What you are asked to do:
With the pictures omitted, transcribe each line below exactly as it is.
━━━ Dataset content ━━━
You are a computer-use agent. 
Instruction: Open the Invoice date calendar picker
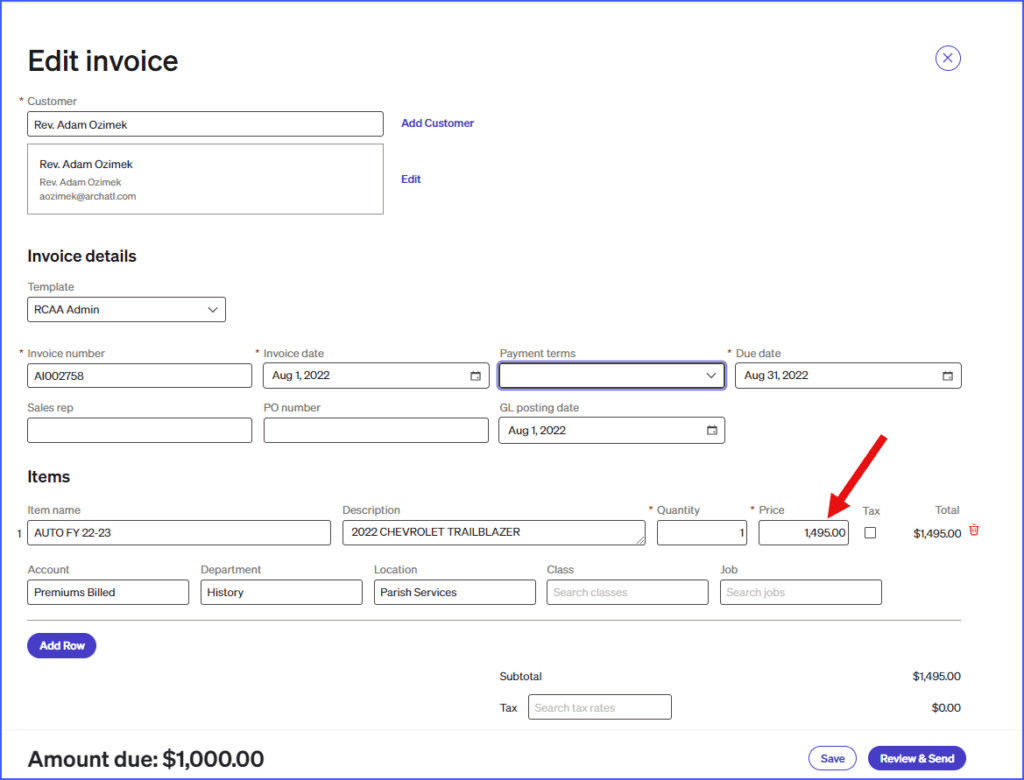(474, 376)
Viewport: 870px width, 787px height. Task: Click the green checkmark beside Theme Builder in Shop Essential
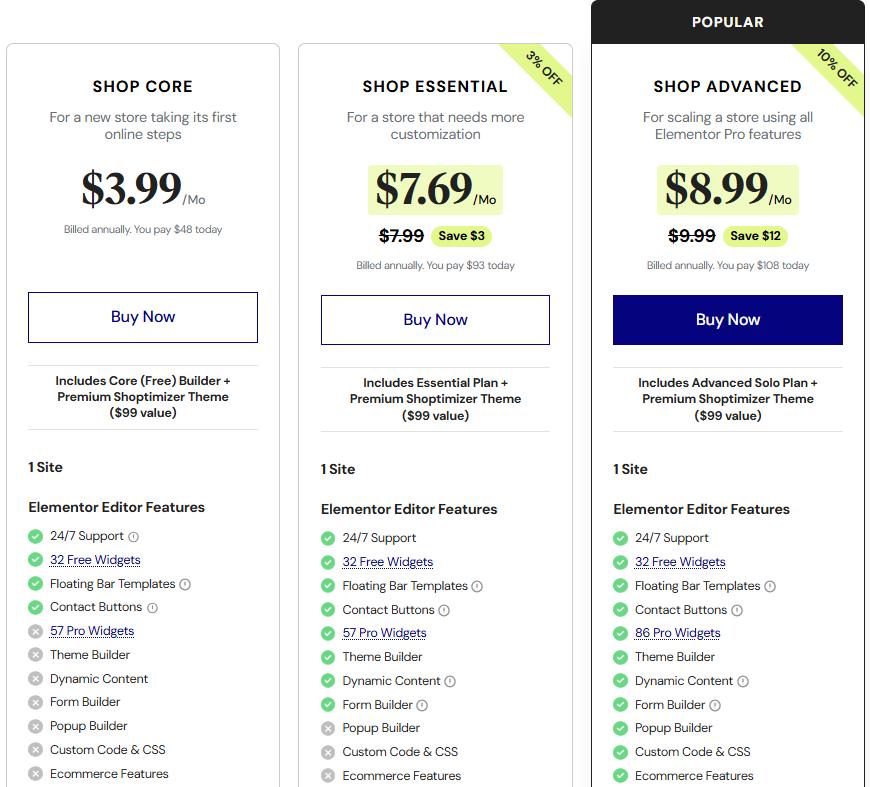(327, 657)
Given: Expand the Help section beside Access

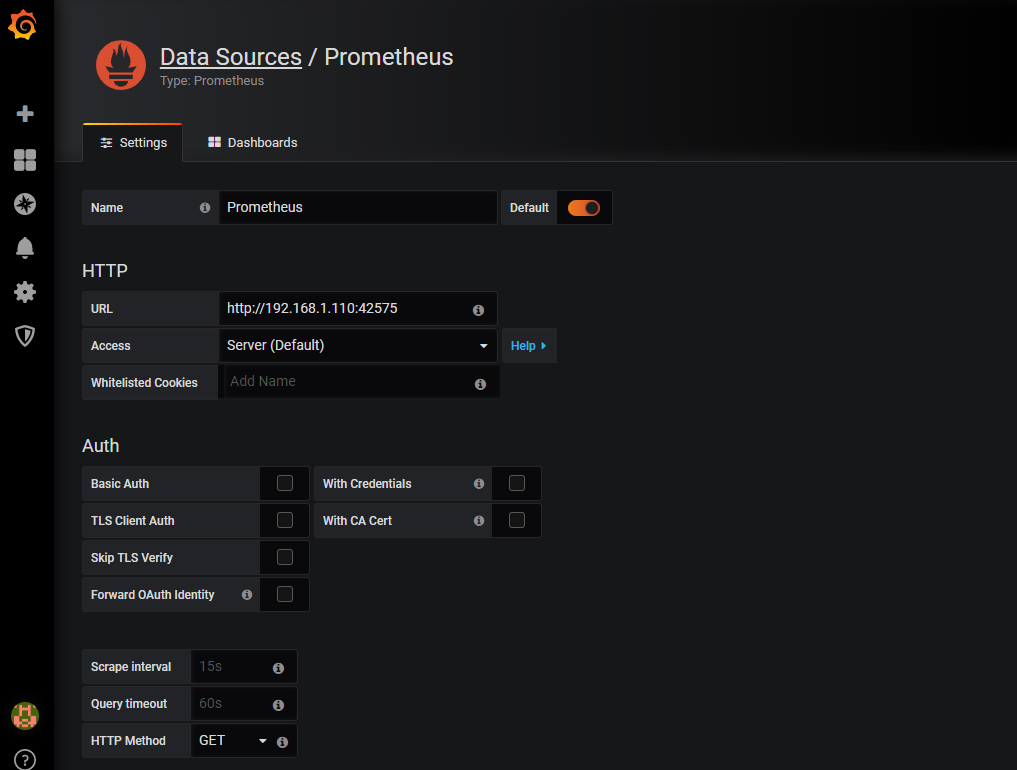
━━━
Your response:
You are a computer-use agent. 
Instruction: Open the Invoice date calendar picker
(474, 376)
Viewport: 870px width, 787px height. Task: Click the green checkmark beside Theme Builder in Shop Essential
(327, 657)
Given: Expand the Help section beside Access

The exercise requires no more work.